Instructions to follow => Copy out each of the rows below verbatim, keeping every character and line break unchanged.

+--

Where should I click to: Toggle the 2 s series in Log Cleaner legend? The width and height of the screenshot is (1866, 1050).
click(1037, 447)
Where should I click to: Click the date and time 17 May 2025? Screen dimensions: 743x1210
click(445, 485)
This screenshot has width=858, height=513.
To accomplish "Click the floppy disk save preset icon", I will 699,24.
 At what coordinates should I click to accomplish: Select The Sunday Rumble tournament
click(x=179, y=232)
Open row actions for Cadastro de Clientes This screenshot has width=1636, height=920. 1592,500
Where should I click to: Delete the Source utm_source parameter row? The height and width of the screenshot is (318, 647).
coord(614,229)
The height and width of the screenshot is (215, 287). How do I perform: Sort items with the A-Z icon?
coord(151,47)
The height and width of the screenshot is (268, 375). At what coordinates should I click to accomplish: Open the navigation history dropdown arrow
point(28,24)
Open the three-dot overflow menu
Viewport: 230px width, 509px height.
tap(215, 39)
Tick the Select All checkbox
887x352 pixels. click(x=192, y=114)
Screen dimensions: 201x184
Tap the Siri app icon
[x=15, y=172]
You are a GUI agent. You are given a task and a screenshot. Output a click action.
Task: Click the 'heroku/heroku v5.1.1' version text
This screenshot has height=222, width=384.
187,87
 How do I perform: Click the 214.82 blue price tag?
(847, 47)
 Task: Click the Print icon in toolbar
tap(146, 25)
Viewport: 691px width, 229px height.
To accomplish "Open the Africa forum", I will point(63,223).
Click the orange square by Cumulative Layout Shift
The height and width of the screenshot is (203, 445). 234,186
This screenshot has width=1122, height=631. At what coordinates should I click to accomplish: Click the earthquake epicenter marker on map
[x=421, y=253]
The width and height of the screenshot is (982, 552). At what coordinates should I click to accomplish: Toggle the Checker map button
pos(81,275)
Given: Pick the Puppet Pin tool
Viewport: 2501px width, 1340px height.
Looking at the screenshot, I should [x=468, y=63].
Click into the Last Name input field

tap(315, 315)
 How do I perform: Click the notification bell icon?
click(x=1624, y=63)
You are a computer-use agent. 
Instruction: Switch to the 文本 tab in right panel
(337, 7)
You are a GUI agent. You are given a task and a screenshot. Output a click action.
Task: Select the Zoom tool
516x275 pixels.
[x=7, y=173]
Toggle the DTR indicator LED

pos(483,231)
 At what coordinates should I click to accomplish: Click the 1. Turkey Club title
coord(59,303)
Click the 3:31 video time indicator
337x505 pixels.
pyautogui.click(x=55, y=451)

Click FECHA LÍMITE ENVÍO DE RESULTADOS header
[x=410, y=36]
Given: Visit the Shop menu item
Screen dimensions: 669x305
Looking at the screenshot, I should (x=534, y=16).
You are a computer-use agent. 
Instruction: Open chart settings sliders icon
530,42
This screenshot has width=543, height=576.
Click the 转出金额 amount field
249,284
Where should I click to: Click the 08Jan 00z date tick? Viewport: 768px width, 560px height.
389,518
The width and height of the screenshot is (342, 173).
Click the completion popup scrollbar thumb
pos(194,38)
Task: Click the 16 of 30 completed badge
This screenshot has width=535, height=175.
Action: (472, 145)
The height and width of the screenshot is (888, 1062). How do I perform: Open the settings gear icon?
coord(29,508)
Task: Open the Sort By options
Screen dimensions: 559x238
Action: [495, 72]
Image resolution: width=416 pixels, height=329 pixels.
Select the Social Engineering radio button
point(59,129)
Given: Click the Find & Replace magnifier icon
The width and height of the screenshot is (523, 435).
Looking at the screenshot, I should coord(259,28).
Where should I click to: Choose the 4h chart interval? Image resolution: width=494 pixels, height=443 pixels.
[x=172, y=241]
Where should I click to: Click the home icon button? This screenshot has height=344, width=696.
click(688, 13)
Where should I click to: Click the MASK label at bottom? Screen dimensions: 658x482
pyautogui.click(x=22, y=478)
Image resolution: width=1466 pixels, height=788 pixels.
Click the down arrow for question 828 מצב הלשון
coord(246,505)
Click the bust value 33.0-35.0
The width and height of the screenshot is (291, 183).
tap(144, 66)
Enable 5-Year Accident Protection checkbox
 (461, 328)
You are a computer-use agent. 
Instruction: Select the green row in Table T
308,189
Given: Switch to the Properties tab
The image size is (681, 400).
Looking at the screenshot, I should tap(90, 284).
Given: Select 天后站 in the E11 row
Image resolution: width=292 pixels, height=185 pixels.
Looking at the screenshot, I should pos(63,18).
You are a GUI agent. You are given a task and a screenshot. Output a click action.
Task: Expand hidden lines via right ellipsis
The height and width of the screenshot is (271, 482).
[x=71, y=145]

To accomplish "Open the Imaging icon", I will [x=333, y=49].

+--

Solved exercise =>
Where should I click to: Toggle the 2 s series in Log Cleaner legend? The width and height of the screenshot is (1866, 1050).
click(1037, 447)
Where should I click to: Click the date and time 17 May 2025? Screen dimensions: 743x1210
click(445, 485)
This screenshot has width=858, height=513.
To accomplish "Click the floppy disk save preset icon", I will 699,24.
 At what coordinates should I click to accomplish: Select The Sunday Rumble tournament
click(x=179, y=232)
Open row actions for Cadastro de Clientes This screenshot has width=1636, height=920. 1592,500
Where should I click to: Delete the Source utm_source parameter row? The height and width of the screenshot is (318, 647).
coord(614,229)
The height and width of the screenshot is (215, 287). How do I perform: Sort items with the A-Z icon?
coord(151,47)
The height and width of the screenshot is (268, 375). At what coordinates should I click to accomplish: Open the navigation history dropdown arrow
point(28,24)
Open the three-dot overflow menu
Viewport: 230px width, 509px height.
tap(215, 39)
Tick the Select All checkbox
887x352 pixels. click(x=192, y=114)
Screen dimensions: 201x184
Tap the Siri app icon
[x=15, y=172]
You are a GUI agent. You are given a task and a screenshot. Output a click action.
Task: Click the 'heroku/heroku v5.1.1' version text
This screenshot has height=222, width=384.
187,87
 How do I perform: Click the 214.82 blue price tag?
(847, 47)
 Task: Click the Print icon in toolbar
tap(146, 25)
Viewport: 691px width, 229px height.
To accomplish "Open the Africa forum", I will point(63,223).
Click the orange square by Cumulative Layout Shift
The height and width of the screenshot is (203, 445). 234,186
This screenshot has width=1122, height=631. At what coordinates should I click to accomplish: Click the earthquake epicenter marker on map
[x=421, y=253]
The width and height of the screenshot is (982, 552). At what coordinates should I click to accomplish: Toggle the Checker map button
pos(81,275)
Given: Pick the Puppet Pin tool
Viewport: 2501px width, 1340px height.
Looking at the screenshot, I should [x=468, y=63].
Click into the Last Name input field

tap(315, 315)
 How do I perform: Click the notification bell icon?
click(x=1624, y=63)
You are a computer-use agent. 
Instruction: Switch to the 文本 tab in right panel
(337, 7)
You are a GUI agent. You are given a task and a screenshot. Output a click action.
Task: Select the Zoom tool
516x275 pixels.
[x=7, y=173]
Toggle the DTR indicator LED

pos(483,231)
 At what coordinates should I click to accomplish: Click the 1. Turkey Club title
coord(59,303)
Click the 3:31 video time indicator
337x505 pixels.
pyautogui.click(x=55, y=451)

Click FECHA LÍMITE ENVÍO DE RESULTADOS header
[x=410, y=36]
Given: Visit the Shop menu item
Screen dimensions: 669x305
Looking at the screenshot, I should (x=534, y=16).
You are a computer-use agent. 
Instruction: Open chart settings sliders icon
530,42
This screenshot has width=543, height=576.
Click the 转出金额 amount field
249,284
Where should I click to: Click the 08Jan 00z date tick? Viewport: 768px width, 560px height.
389,518
The width and height of the screenshot is (342, 173).
Click the completion popup scrollbar thumb
pos(194,38)
Task: Click the 16 of 30 completed badge
This screenshot has width=535, height=175.
Action: (472, 145)
The height and width of the screenshot is (888, 1062). How do I perform: Open the settings gear icon?
coord(29,508)
Task: Open the Sort By options
Screen dimensions: 559x238
Action: [495, 72]
Image resolution: width=416 pixels, height=329 pixels.
Select the Social Engineering radio button
point(59,129)
Given: Click the Find & Replace magnifier icon
The width and height of the screenshot is (523, 435).
Looking at the screenshot, I should coord(259,28).
Where should I click to: Choose the 4h chart interval? Image resolution: width=494 pixels, height=443 pixels.
[x=172, y=241]
Where should I click to: Click the home icon button? This screenshot has height=344, width=696.
click(688, 13)
Where should I click to: Click the MASK label at bottom? Screen dimensions: 658x482
pyautogui.click(x=22, y=478)
Image resolution: width=1466 pixels, height=788 pixels.
Click the down arrow for question 828 מצב הלשון
coord(246,505)
Click the bust value 33.0-35.0
The width and height of the screenshot is (291, 183).
tap(144, 66)
Enable 5-Year Accident Protection checkbox
 (461, 328)
You are a computer-use agent. 
Instruction: Select the green row in Table T
308,189
Given: Switch to the Properties tab
The image size is (681, 400).
Looking at the screenshot, I should tap(90, 284).
Given: Select 天后站 in the E11 row
Image resolution: width=292 pixels, height=185 pixels.
Looking at the screenshot, I should pos(63,18).
You are a GUI agent. You are given a task and a screenshot. Output a click action.
Task: Expand hidden lines via right ellipsis
The height and width of the screenshot is (271, 482).
[x=71, y=145]

To accomplish "Open the Imaging icon", I will [x=333, y=49].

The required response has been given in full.